Pendant les temps de guerre, les jouets ont souvent marché à pas avec l’idéologie dominante : il y a Napoléon combattant la Russie, des figurines « Elastolin » d’Hitler à la tribune, Mussolini en fil de fer, des G.I. en tenue en combat. Des jouets de guerre nuisent-ils aux enfants ? Dans les années 1960, Umberto Eco avait écrit une Lettre à mon fils où il exprime son espoir qu'en jouant à la guerre, son fils puisse expulser pendant leur enfance ses pulsions destructrices.

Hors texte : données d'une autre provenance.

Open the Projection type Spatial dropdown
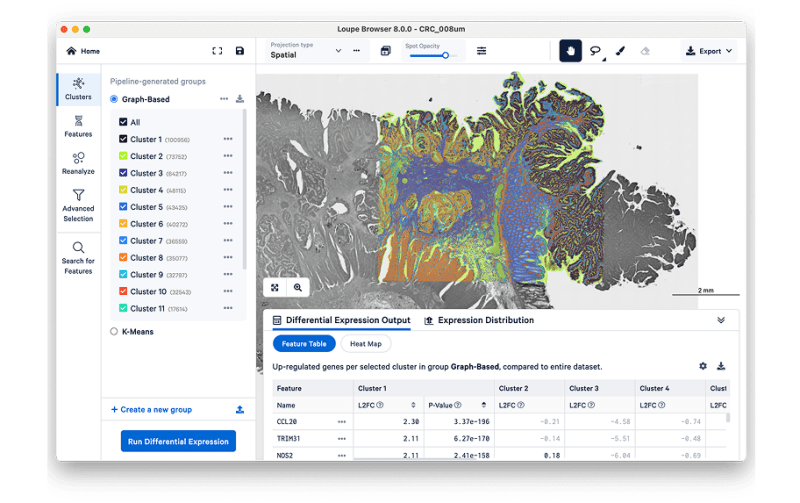The width and height of the screenshot is (800, 503). pyautogui.click(x=305, y=51)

Aujourd’hui, face aux jeux vidéo, est-ce que les jouets font encore le poids ? « Il y a de plus en plus de jouets, remarque la commissaire Dorothée Charles. Un enfant a aujourd’hui plus de 300 jouets dans sa petite enfance ! Donc, par rapport à l’histoire plus récente de l’image animée et du jeu vidéo, il semblerait que l’enfant a un besoin très important de se projeter et de jouer avec des objets. Et non pas uniquement des images animées. »
 

Se séparer ou collectionner

Les enfants qui veulent entrer dans le monde des grandes personnes, doivent accepter de se séparer de leurs jouets, apprend-on dans l’exposition. Dans l’Antiquité grecque, les petites filles sacrifiaient leurs poupées en les déposant au pied de l’autel d’Artémis. Aujourd’hui, c’est plutôt aux enchères en ligne ou à la kermesse de l’école. Et il y a une autre solution : devenir collectionneur. En France, leur nombre a doublé les derniers dix ans; il y en aurait actuellement 200 000.

Les enfants continueront de fabriquer leur propre imaginaire et d’inventer leurs propres histoires. Et même quand les mille jouets au Grand Palais semblent être sages comme des images derrière leur vitrine, des films comme La révolution des jouets (1947) ou Toy Story  (1996) rappellent que les jouets aussi peuvent se révolter.

Des jouets et des hommes, du 14 septembre jusqu'au 23 janvier au Grand Palais à Paris.